** Start of Provided data **
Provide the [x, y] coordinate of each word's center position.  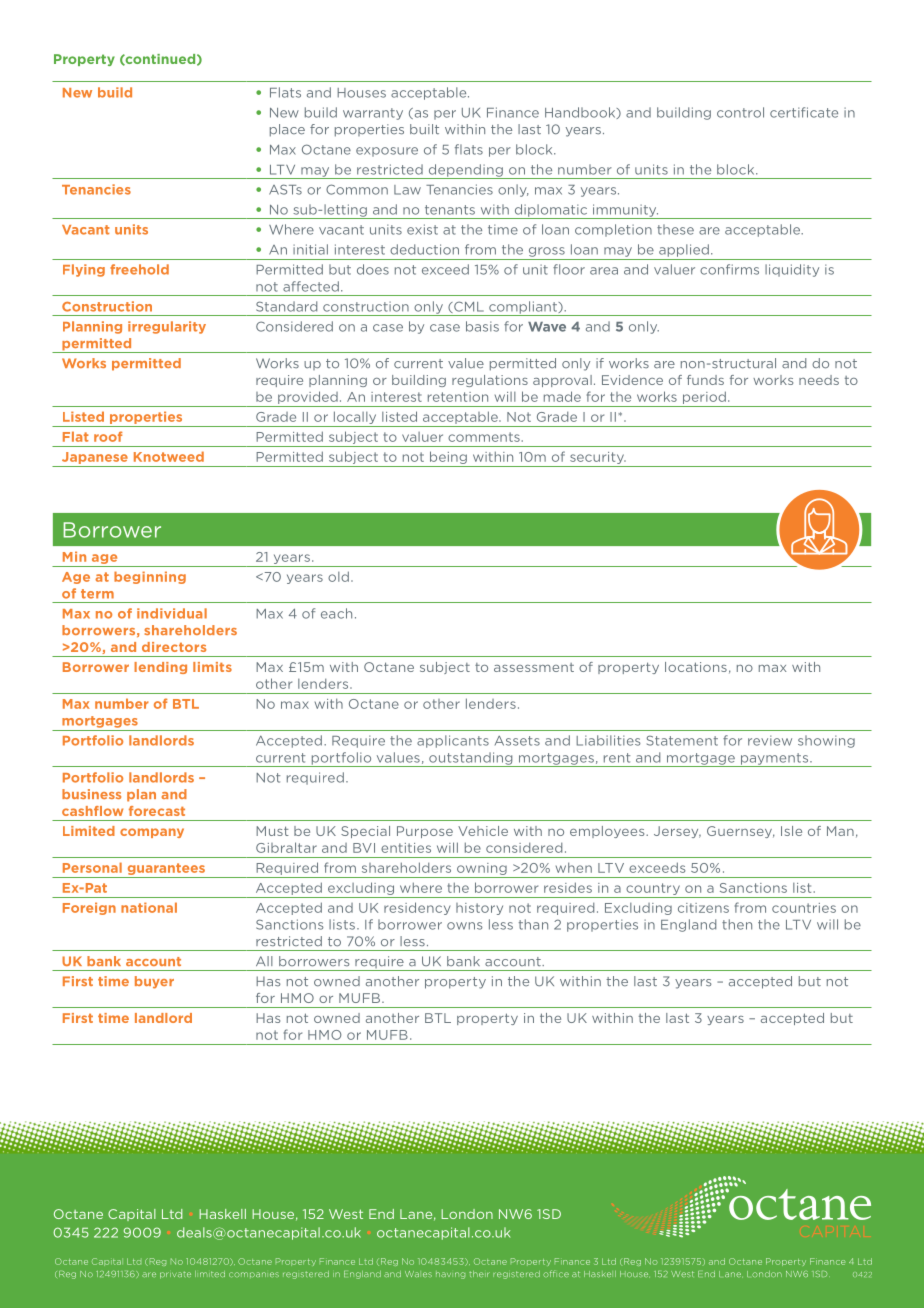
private [175, 1275]
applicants [453, 741]
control [740, 112]
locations [696, 667]
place [287, 130]
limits [212, 667]
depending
** End of Provided data **
§ **What is expected**:
Starting at the line that has "applicants [453, 741]" and continuing through the end of the records, write those lines again with "control" switched to "oversight" and everything else unchanged.

§ **Response to this exercise**:
applicants [453, 741]
oversight [740, 112]
locations [696, 667]
place [287, 130]
limits [212, 667]
depending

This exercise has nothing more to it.